Todo parece ser íntimo y, a la vez, viral, con esa colectividad triste tan propia del streaming infinito de contenido al que se somete todo en estos días: de ahí que de entre todos los padres y padre-heridos que aparecen en estas instrucciones (por mencionarlos: Juan Rulfo, Georges Perec, Salman Rushdie, Philip Roth, Hanif Kureishi, Orhan Pamuk, Vladímir Nabókov, etc.), ninguno represente el espíritu de esa década como Karl Ove Knausgård, novelista noruego que durante algunos años pareció abanderar un género, la no-ficción, con un ímpetu vanguardista que habría tenido su estética en el inmediatismo sin filtro. Su obra cumbre, Mi lucha (compuesta por 6 libros gordos, publicados entre 2009 y 2011), pese a su voluminosidad, ya ha empezado a revelar que su artificio sin filtro era tan parecido al de los posteos de Instagram: stories tan manipuladas como las mejores novelas, pero sin encanto.
Frente a eso, el libro de García Marinozzi busca filtrarlo todo de manera explícita, atarlo a la lógica del archivo o la acumulación de fragmentos: como los pintores de La Ruptura —Lilia Carrillo, Manuel Felguérez o Brian Nissen— y su intento (fallido en términos de posicionarse en el centro) de reemplazar a los muralistas; como Malcolm Lowry y tantos otros gringos que venían a México a confirmar (si uno despolitiza lo suficiente) que este país es un “Jardín del Edén carbonizado”; y siempre, en el retrovisor, la vista de Eneas que carga a su padre, Anquises, mientras tratan de escapar de su ciudad en llamas para fundar, sin saberlo, otro imperio, otra patria.

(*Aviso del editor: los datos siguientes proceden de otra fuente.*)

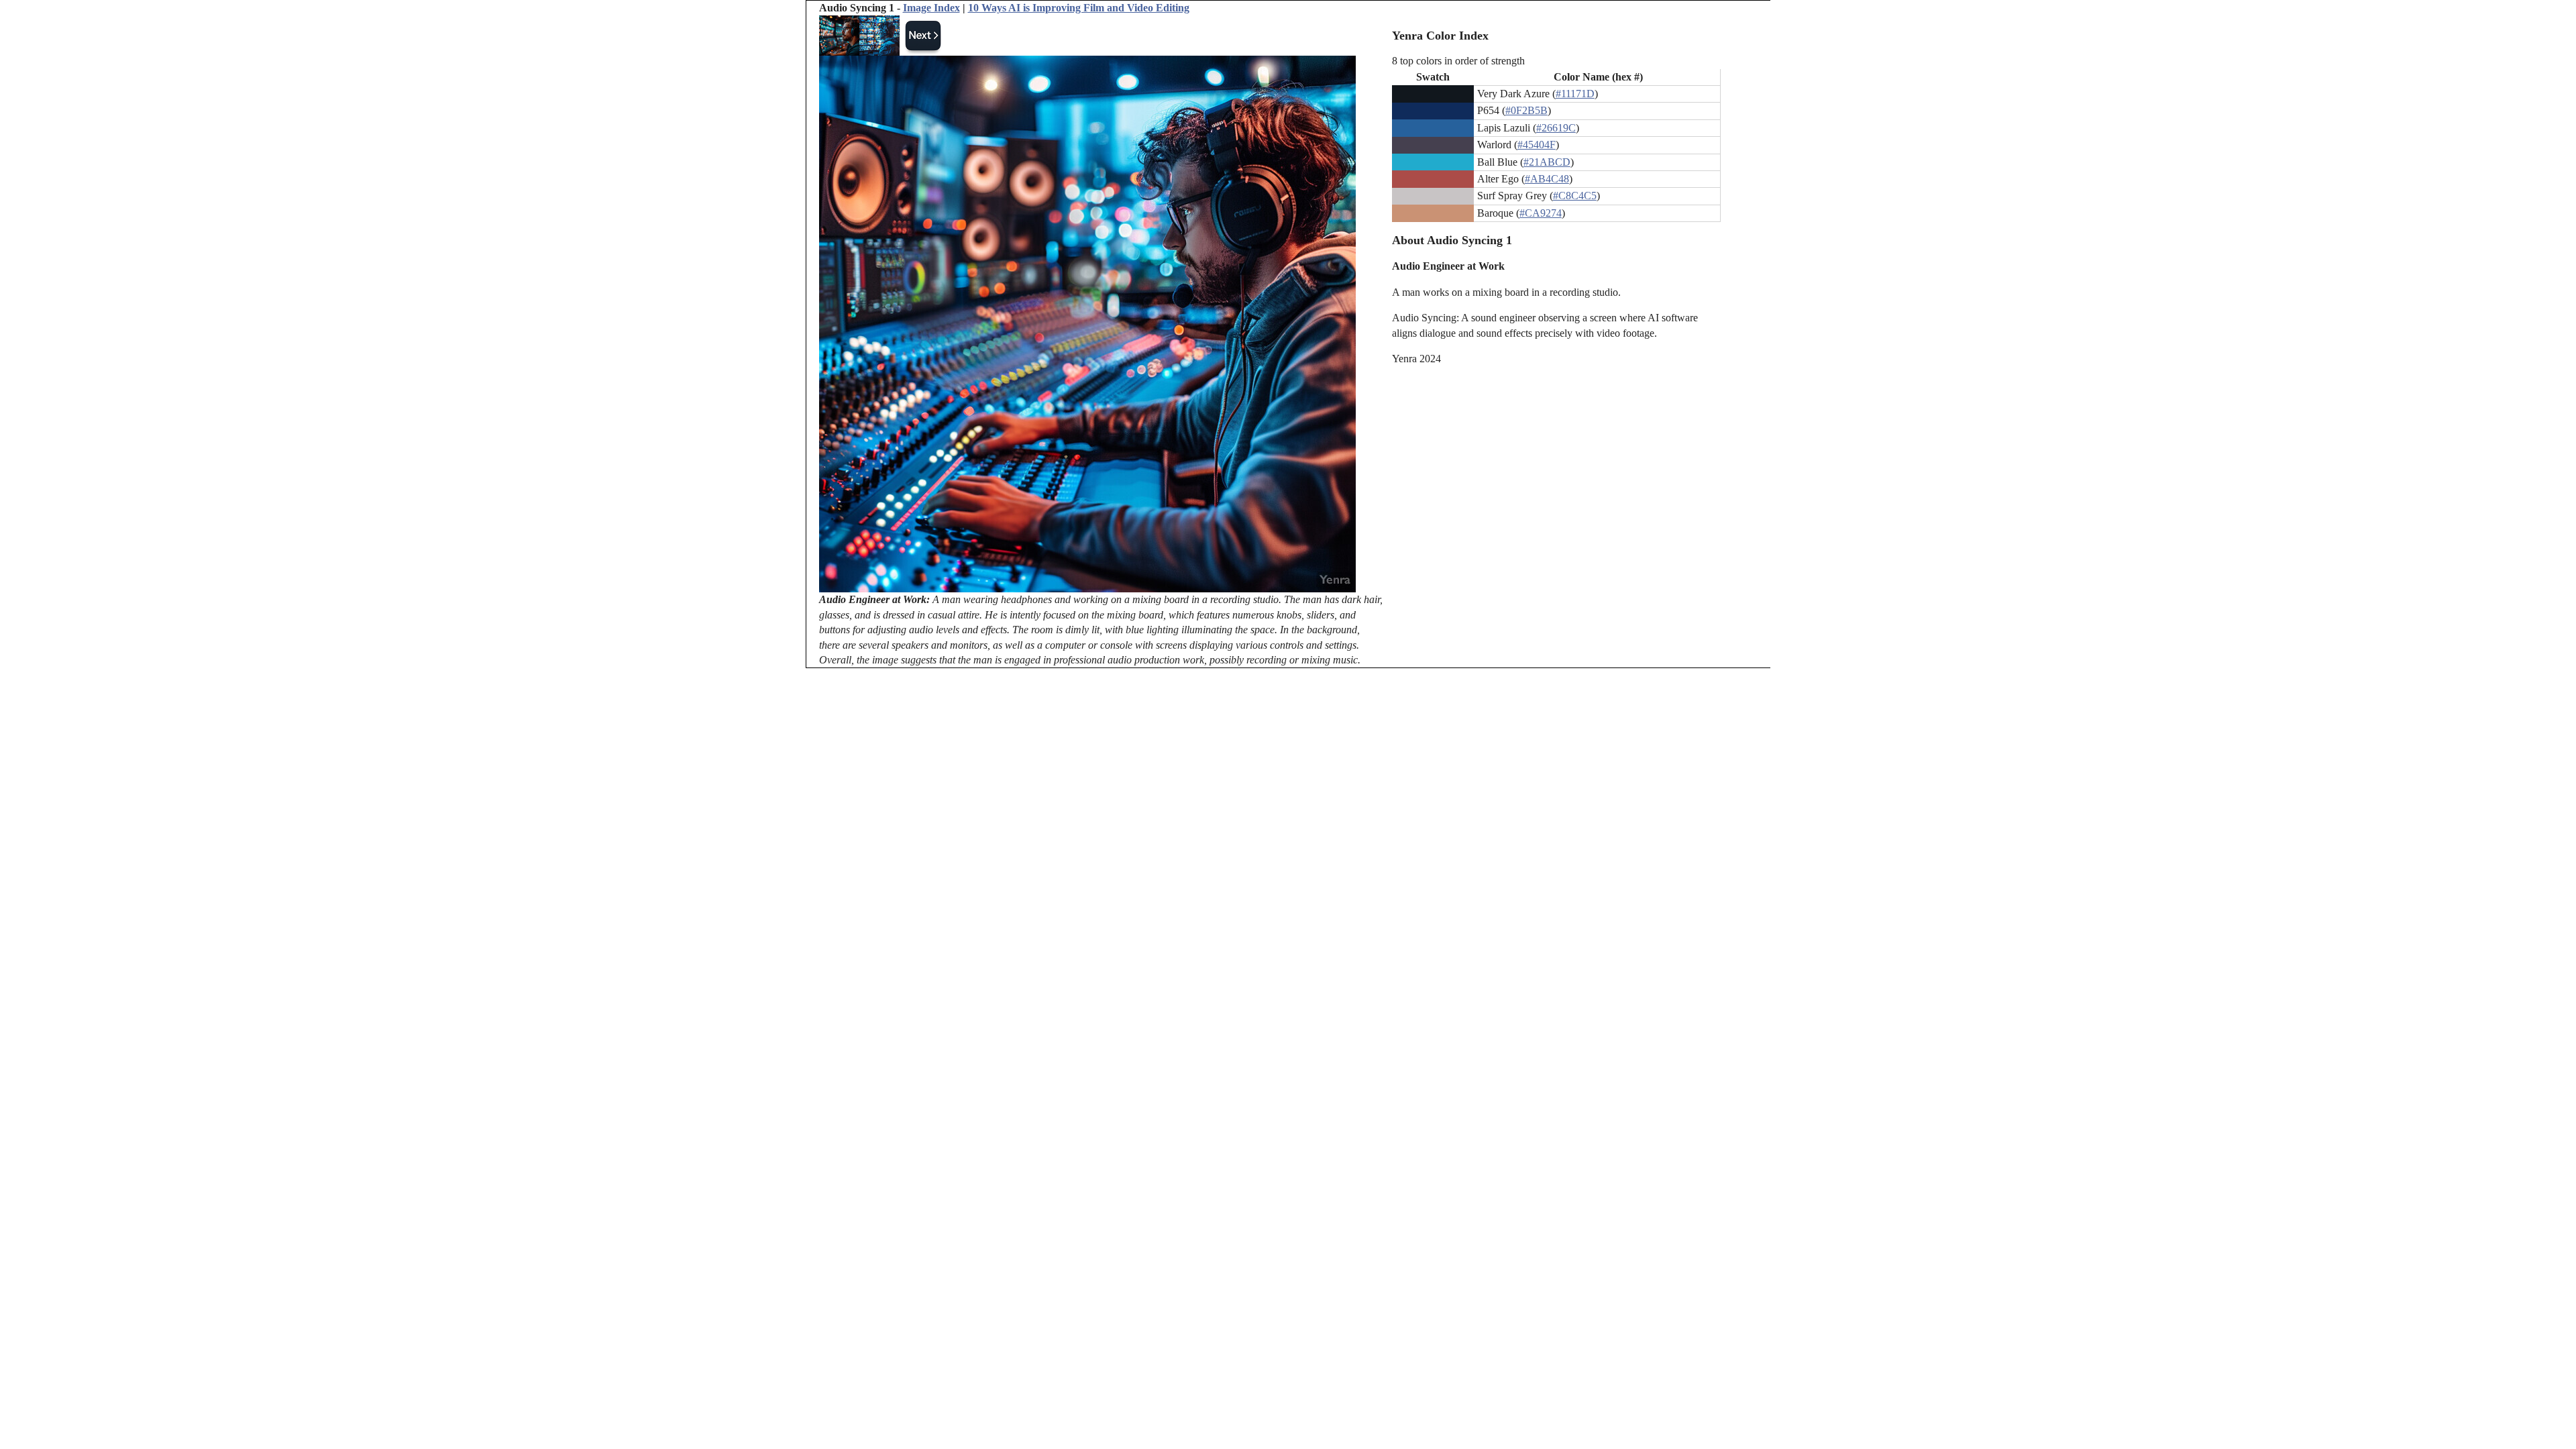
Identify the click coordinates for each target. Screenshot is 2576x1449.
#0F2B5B (1526, 110)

Sin spoilear de qué tratan ni cuántos pasos tienen las prometidas “Instrucciones para matar al padre”, puedo adelantar que hay otra resolución final a este libro de duelo, chistes malos contados en el velorio paterno (ninguno mejor que este: “Niños juegan a Star Wars en plan lacaniano: «Yo... soy mi padre»”) y una genealogía de hijos-padres-escritores por revisar. Y esa es la de cómo un autor que ha escrito El libro de las mentiras (2018) o Los lugares verdaderos (2023) parece pasar sin mayor problema por el irritante problema de La Verdad, que en literatura debería ser menos apremiante, pero siempre está ahí, como un elefante o espectro en la habitación, y mucho más cuando hay que escribir sobre papá. Aquí, la madurez reside en no pedirle nada a la verdad ni a la mentira, para cumplir esa función que todo padre sí está obligado a hacer: la de contar relatos sobre la vida y contra la muerte.